Being the oldest person in the world must fucking suck. I mean the title alone sucks, “world’s oldest person” who wants to be known as that? Being old isn’t an achievement, it’s a goddamn curse. You need other people to wipe your ass and bathe you, I don’t know about you but that sounds way worse then dying. Why else do you think we’ve immortalized a bunch of people who OD’d at 27. This poor lady has probably been waiting 17 years to die, getting to 100 is cool I suppose, but after that, what’s left? Nothing, that’s what, just people counting down your days so they can find out what you left them in your will.

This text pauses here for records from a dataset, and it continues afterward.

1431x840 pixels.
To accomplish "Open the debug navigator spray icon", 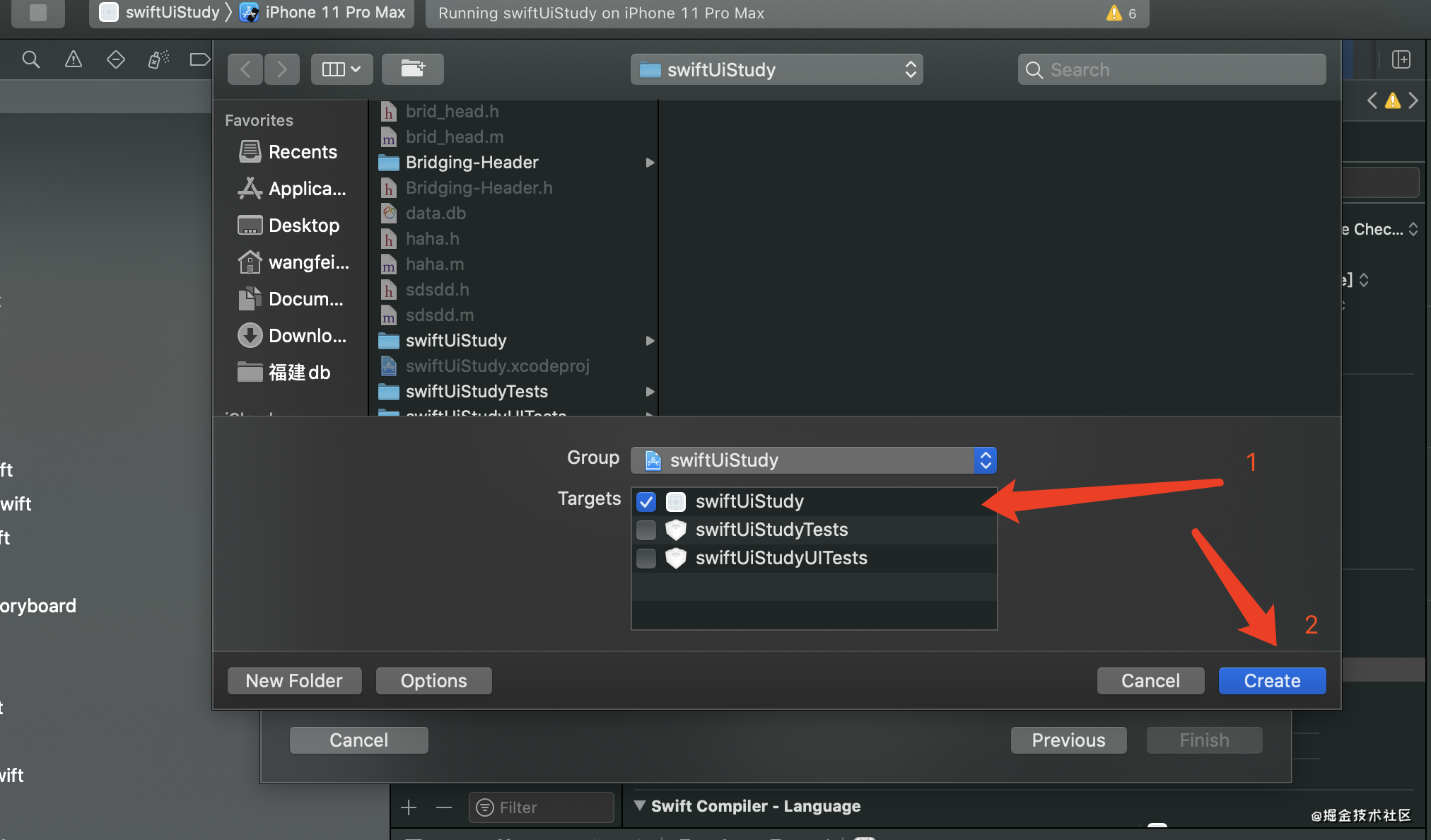I will [x=158, y=59].
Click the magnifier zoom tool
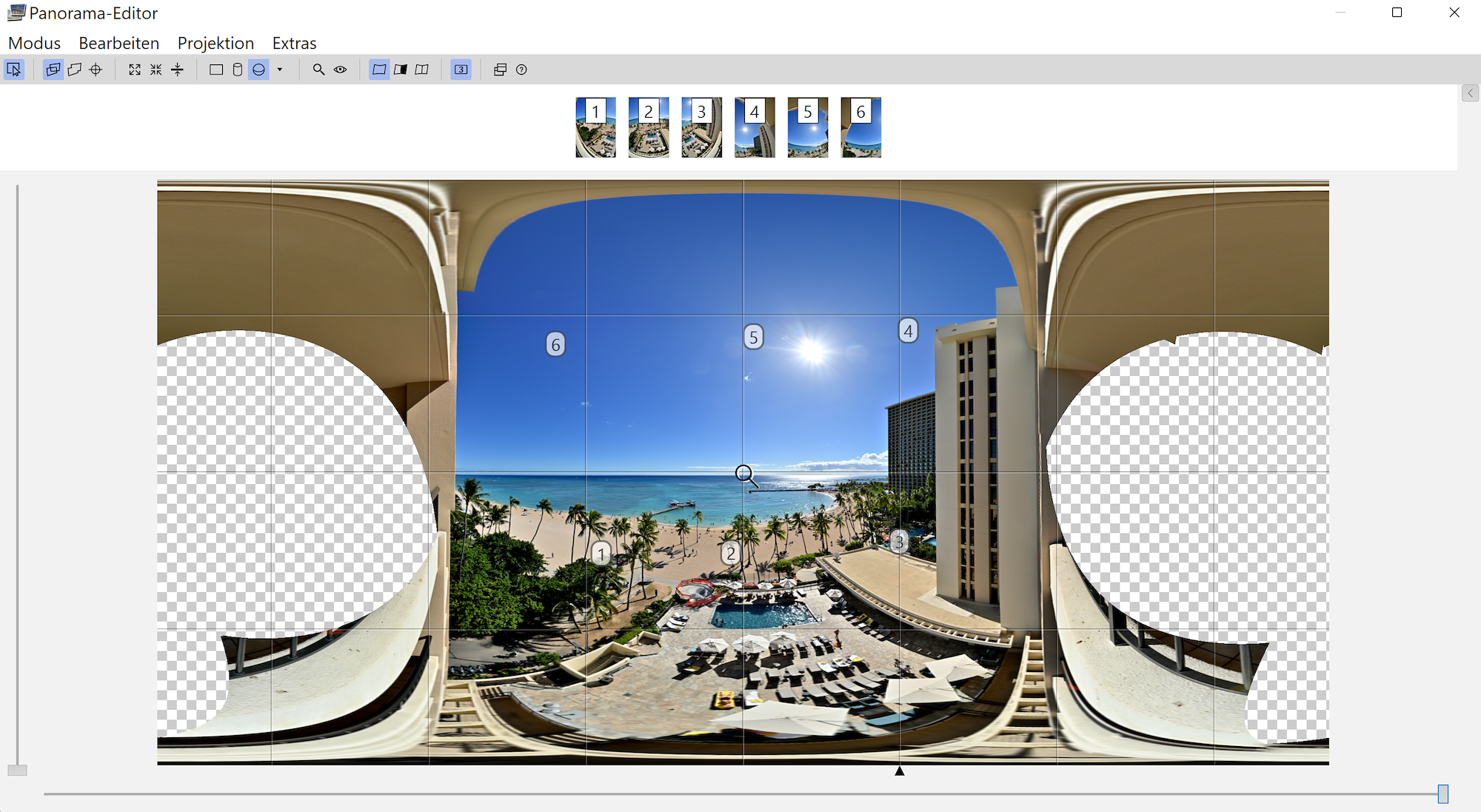 tap(318, 70)
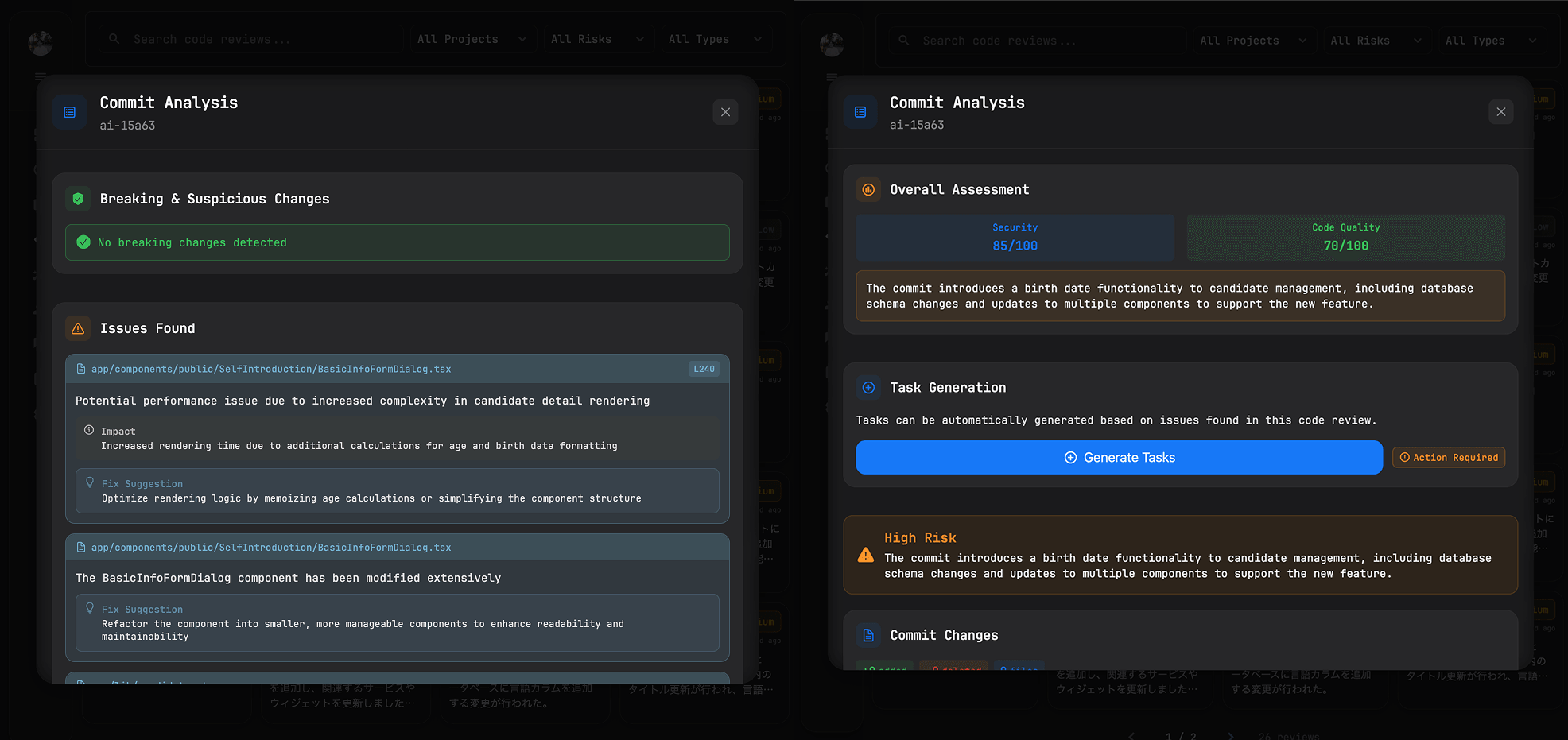
Task: Click the Commit Analysis document icon
Action: click(69, 111)
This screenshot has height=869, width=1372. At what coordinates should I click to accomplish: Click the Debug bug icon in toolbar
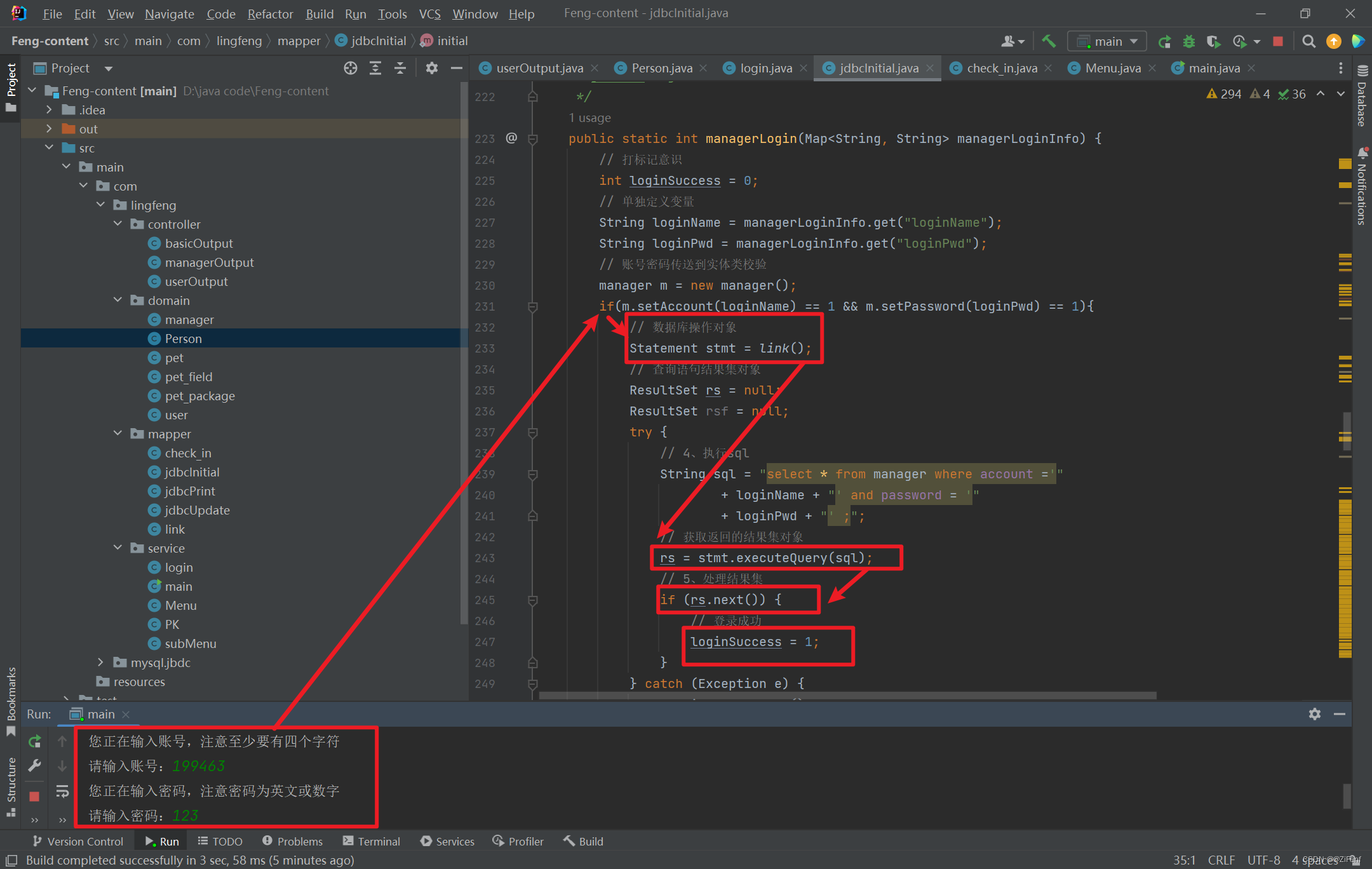pos(1189,41)
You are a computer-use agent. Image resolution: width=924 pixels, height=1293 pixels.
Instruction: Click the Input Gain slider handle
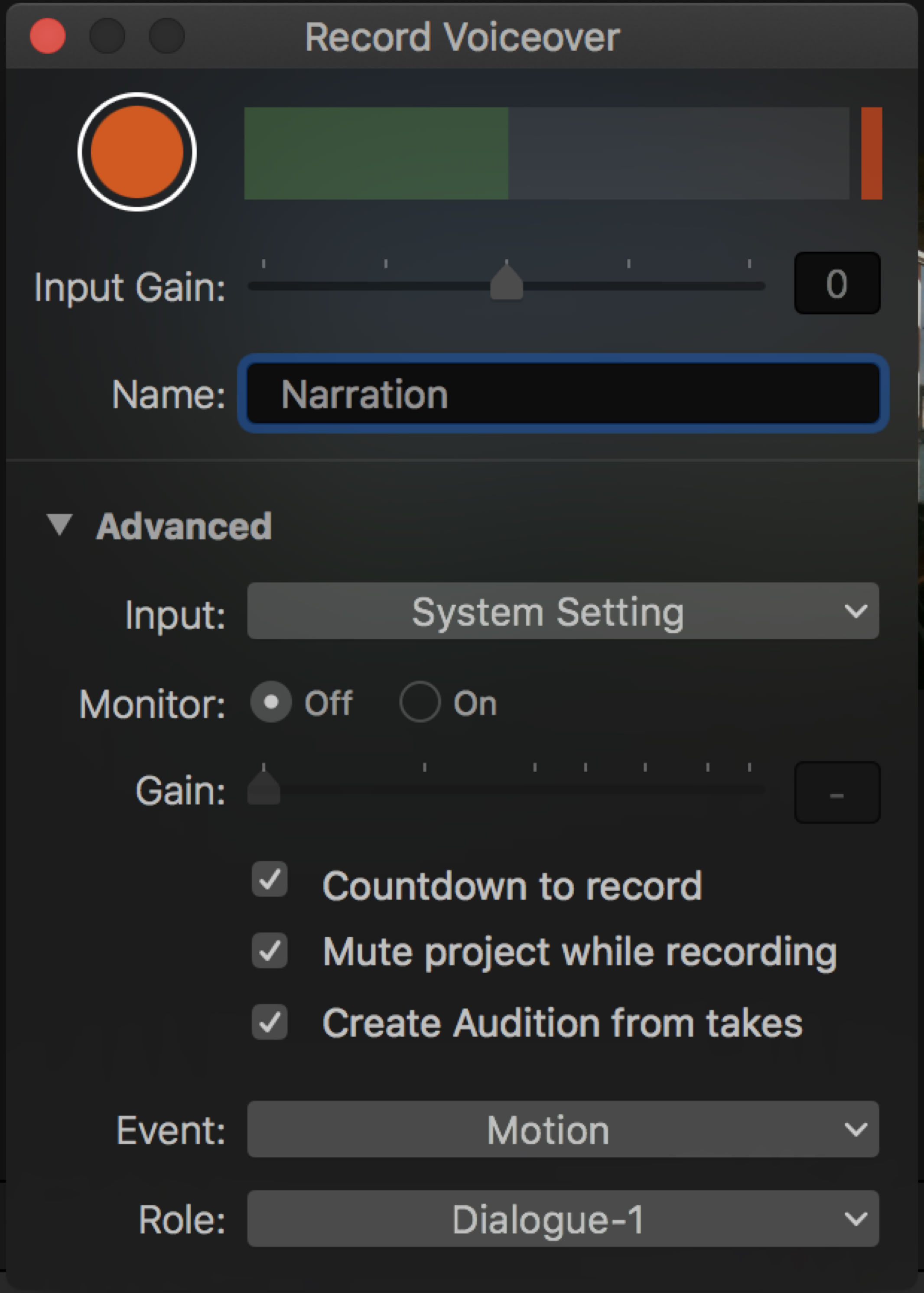506,283
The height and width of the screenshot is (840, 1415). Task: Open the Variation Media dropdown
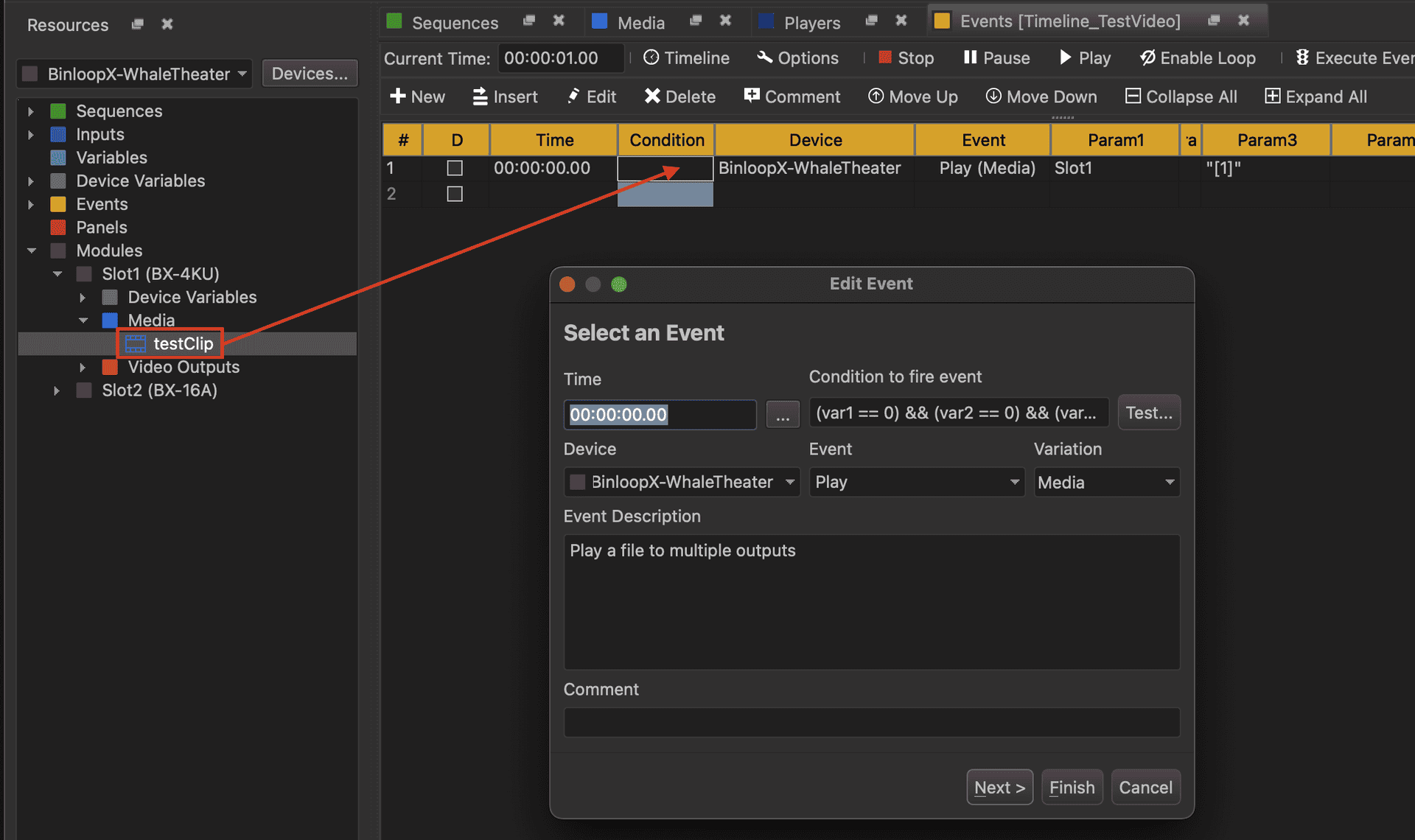click(1105, 482)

To make matters worse, the whole world now sees your obituary. Do you wanna know how people make it to “oldest person in the world” status, it’s by being boring as hell. Now every newspaper in the wold has a story about this lady and all her boring and mundane achievements. This is why whoever is the new oldest person in the world needs to do something crazy. I’m not one to advocate violence on the elderly but whoever is the new oldest person in the world needs to take out their nearest competitor. Let’s make this title mean something more then just being a participation trophy for not figuring out how to die.

P.S. The fact that we don’t have a yearly Q&A with the worlds oldest person on the years biggest topics is a crime against humanity. You can’t tell me those would be some of the hottest takes ever recorded.

P.P.S. Pretty crazy that in this lady’s lifetime we went from not having planes to a plane company losing a billion dollars in a day because they dragged someone out of their seat. Absolutely wild.

P.P.P.S. I think Death is losing is fast ball? Talk to me when the guy starts taking out people under 100.